WHAT IS NEEDED: Find all lines in the records that include the word "agent", and copy them out.

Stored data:
——
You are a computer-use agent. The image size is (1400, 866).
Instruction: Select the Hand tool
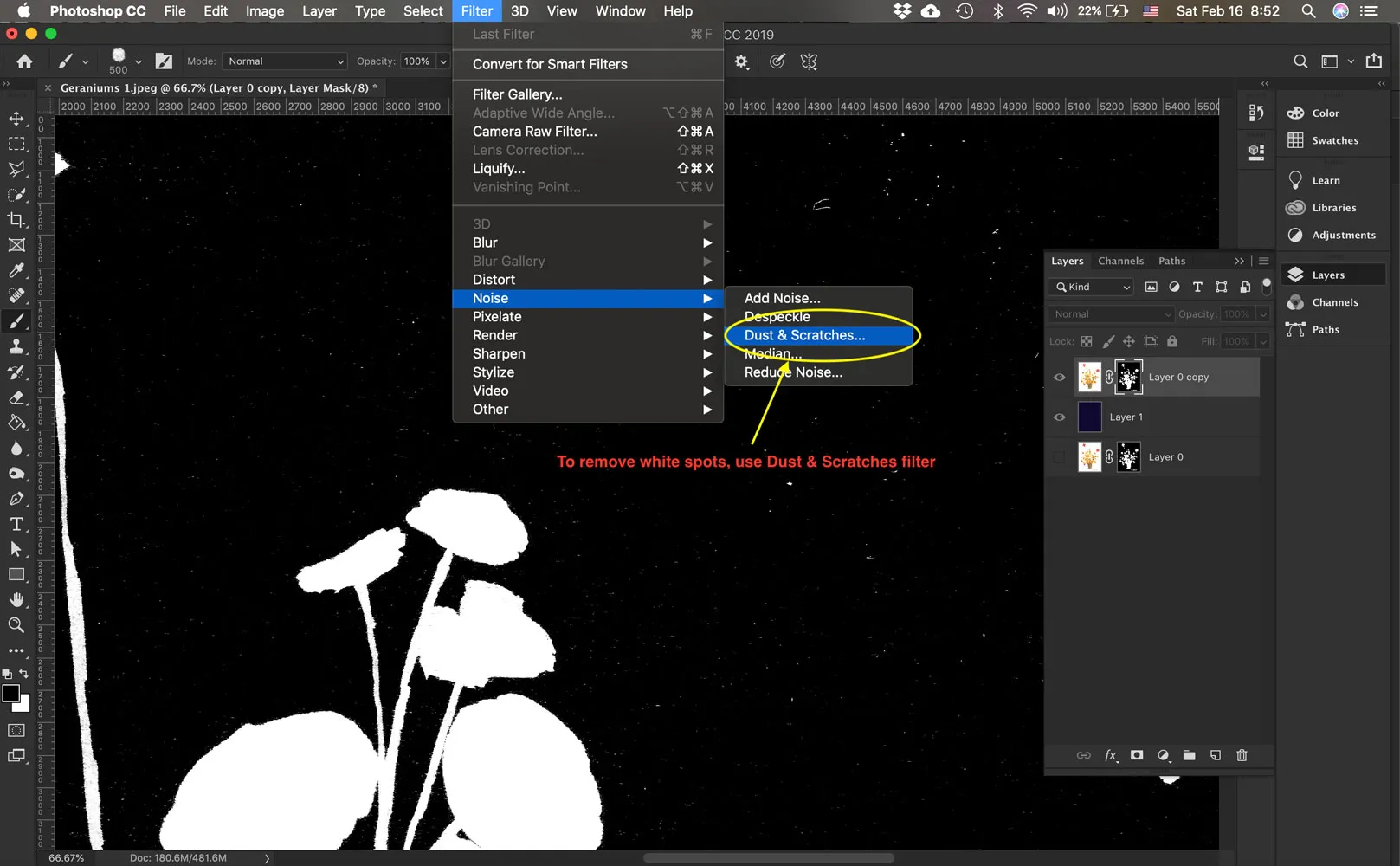tap(16, 599)
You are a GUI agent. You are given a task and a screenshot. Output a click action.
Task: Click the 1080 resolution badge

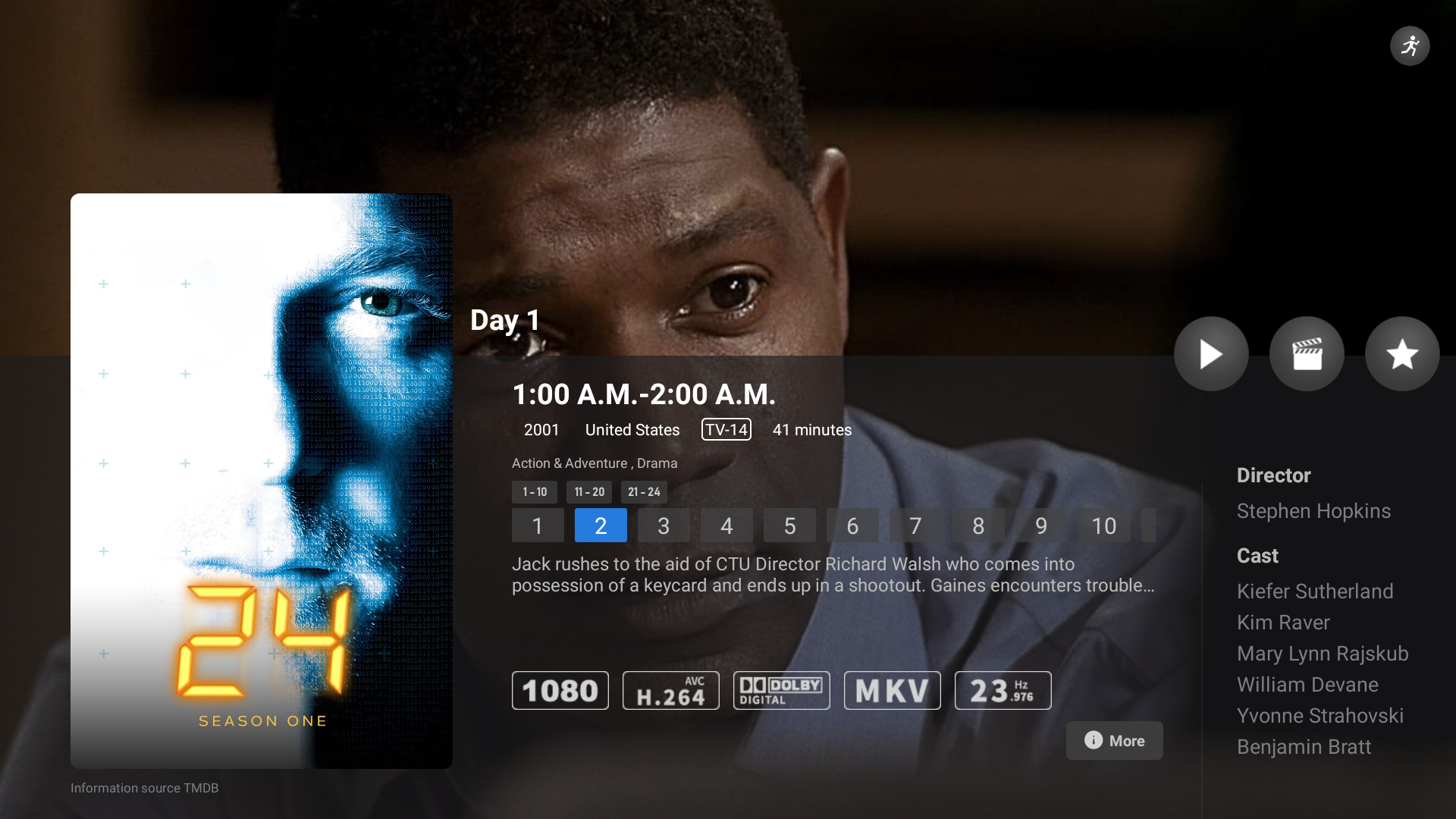point(560,691)
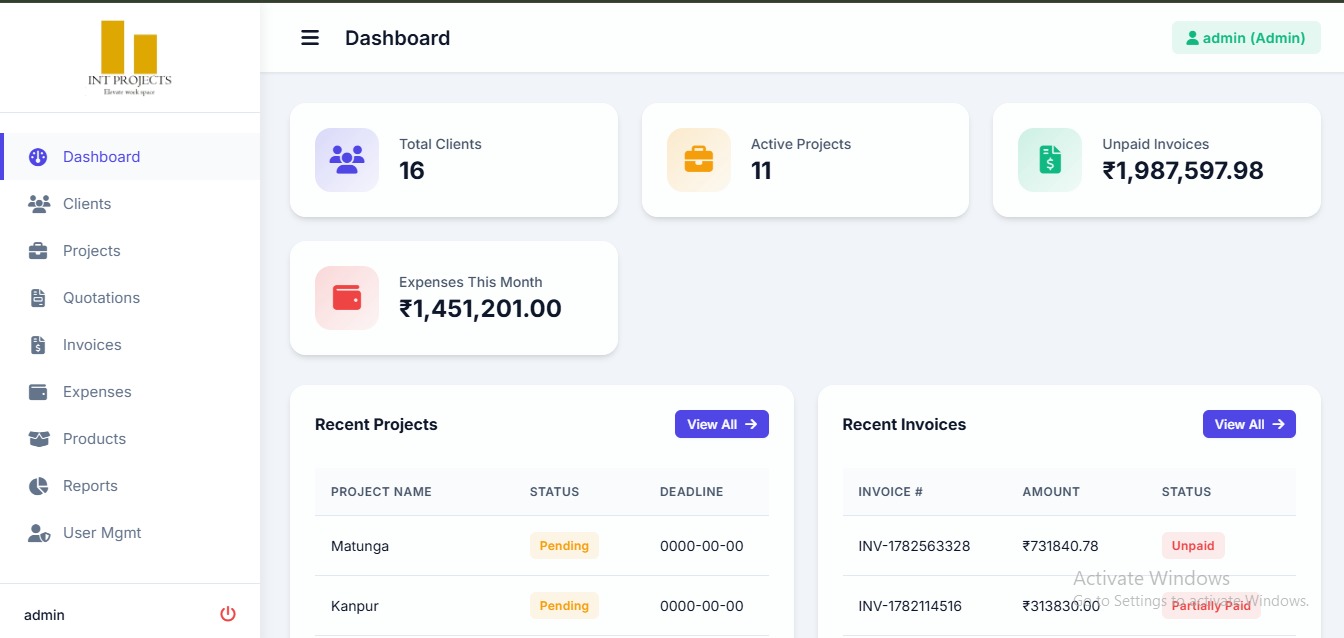Click the Active Projects briefcase icon
This screenshot has height=638, width=1344.
(699, 160)
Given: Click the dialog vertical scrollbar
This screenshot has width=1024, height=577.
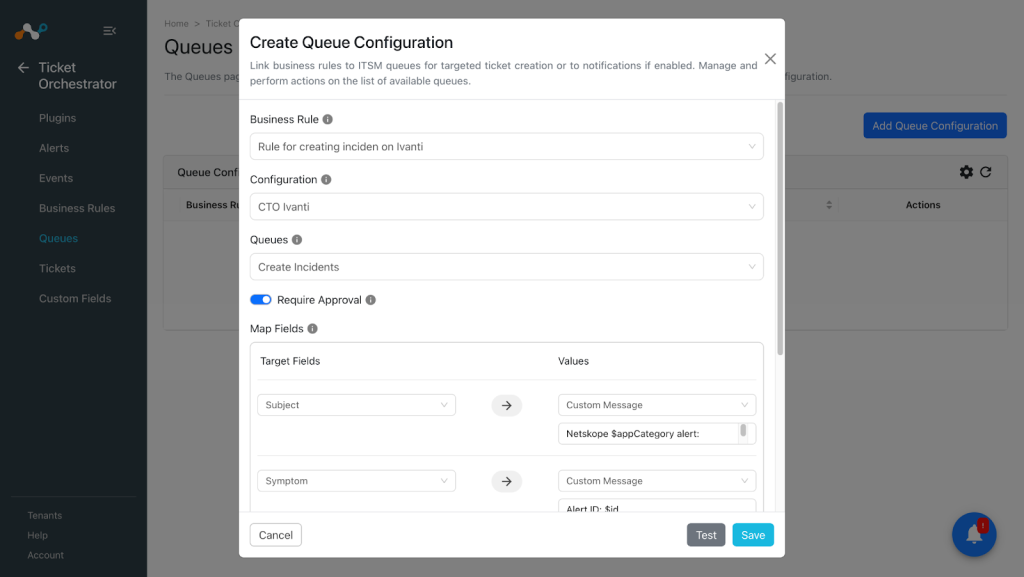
——
RESULT OF THIS TASK:
You are a computer-use agent. The image size is (1400, 866).
You are a GUI agent. You are given a task and a screenshot. Output a click action.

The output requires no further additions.